Driving along my local high street, I saw three young folk – teenagers – on bicycles riding at pace towards me. They were on the footway to my left. One then decided to join the ‘conventional’ traffic flow, and bounced his bike over the kerb to join the traffic on the other side of the road, to my right.
It was, in road safety terms, a very near miss, close enough for me to feel the cold sweat down my back. For the youngster it was, judging from the broad grin on his face, nothing more than a bit of an adrenalin rush, all the better for being witnessed by his more timid, sensible, mates.
On the one hand you could say that it is the parents’ job to instil a bit of common sense into their kids to stop this sort of thing happening. Good luck with that.
On the other hand you could point out that if we followed the safe system approach we’d understand that there’s always going to be some 13/14 year old who just knows they are indestructible and behaves accordingly when out cycling, and so we should take that into account in the engineering design of the road environment, including the setting of the speed limit.
I don’t know where the cycling trio began and ended their journeys, but at least for the time they were in the high street I was left musing on the sometimes lively debate about 20mph limits, a subject on which I’ll confess to having mixed feelings.

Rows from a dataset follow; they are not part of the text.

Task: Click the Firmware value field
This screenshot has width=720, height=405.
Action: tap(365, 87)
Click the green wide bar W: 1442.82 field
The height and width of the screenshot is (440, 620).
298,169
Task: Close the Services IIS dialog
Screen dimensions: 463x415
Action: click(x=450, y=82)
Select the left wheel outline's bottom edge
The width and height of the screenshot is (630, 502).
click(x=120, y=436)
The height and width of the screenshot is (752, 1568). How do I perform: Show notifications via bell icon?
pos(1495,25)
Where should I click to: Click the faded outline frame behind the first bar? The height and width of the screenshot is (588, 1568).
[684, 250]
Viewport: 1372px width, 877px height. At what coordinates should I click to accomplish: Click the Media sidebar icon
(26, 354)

For many years back in my Department for Transport (DfT) days I could map out the year by reference to three hardy perennial stories in the mainstream media, most visible to me on the posters advertising the London Evening Standard. They were ‘Tube fares shock’, ‘Rail fares shock’, and ‘London Traffic speed – shock’, the latter being the annual reporting of the fact that on average road traffic in London was moving no faster than would have been the case for a horse and cart. To which my reaction was, ‘so what?’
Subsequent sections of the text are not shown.